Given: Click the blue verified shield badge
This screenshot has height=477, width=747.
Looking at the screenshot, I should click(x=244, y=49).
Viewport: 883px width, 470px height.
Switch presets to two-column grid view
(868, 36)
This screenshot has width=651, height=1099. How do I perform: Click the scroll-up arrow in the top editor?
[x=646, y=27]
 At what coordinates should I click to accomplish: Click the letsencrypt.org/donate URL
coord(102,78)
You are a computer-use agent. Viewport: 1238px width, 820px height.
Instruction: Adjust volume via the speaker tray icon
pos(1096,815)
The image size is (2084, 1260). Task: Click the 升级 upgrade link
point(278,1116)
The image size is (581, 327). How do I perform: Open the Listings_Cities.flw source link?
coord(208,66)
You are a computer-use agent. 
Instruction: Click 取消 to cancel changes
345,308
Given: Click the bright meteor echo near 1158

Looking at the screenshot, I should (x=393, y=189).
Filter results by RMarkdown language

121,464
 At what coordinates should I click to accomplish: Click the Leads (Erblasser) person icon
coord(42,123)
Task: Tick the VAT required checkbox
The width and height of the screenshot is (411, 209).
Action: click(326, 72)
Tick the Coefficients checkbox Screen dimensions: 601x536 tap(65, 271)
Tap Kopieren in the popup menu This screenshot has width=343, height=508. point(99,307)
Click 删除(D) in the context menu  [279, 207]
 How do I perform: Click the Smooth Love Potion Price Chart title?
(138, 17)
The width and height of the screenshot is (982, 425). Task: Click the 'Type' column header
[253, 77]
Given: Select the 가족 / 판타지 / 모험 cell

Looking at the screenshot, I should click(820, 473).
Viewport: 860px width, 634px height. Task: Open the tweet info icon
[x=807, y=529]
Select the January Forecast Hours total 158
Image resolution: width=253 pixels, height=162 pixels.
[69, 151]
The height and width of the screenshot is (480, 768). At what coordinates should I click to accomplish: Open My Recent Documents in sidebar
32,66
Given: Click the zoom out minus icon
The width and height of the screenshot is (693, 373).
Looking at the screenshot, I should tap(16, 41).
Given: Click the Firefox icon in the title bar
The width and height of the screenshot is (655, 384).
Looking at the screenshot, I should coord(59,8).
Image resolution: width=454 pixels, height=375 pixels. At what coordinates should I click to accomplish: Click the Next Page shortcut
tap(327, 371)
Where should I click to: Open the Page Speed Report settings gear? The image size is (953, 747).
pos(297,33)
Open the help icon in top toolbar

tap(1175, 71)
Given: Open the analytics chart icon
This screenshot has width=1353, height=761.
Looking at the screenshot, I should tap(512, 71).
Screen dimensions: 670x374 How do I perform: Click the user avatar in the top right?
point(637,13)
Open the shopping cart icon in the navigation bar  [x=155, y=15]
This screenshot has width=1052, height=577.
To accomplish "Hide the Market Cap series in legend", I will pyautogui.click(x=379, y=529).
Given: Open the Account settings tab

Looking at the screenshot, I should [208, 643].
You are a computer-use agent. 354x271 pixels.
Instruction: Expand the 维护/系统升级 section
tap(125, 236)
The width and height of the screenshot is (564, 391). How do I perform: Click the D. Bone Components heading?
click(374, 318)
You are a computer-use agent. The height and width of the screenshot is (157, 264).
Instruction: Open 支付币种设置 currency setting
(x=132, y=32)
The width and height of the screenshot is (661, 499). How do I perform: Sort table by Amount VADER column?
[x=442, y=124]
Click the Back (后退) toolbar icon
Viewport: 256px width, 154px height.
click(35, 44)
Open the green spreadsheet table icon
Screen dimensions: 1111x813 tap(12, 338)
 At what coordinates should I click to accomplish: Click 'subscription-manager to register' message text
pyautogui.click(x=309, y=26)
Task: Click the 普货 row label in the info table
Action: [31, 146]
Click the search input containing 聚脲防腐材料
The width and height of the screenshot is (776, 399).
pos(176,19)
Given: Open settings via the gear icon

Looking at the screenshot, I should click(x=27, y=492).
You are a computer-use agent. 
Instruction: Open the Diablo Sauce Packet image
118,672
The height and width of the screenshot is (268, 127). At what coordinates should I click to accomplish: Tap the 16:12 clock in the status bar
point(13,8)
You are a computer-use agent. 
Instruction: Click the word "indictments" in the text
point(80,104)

◆ ◆ ◆

Please report every line in the rows above that contains the word "menu", copying each line in full. Case counts.

Tap Kopieren in the popup menu This screenshot has width=343, height=508. point(99,307)
Click 删除(D) in the context menu  [279, 207]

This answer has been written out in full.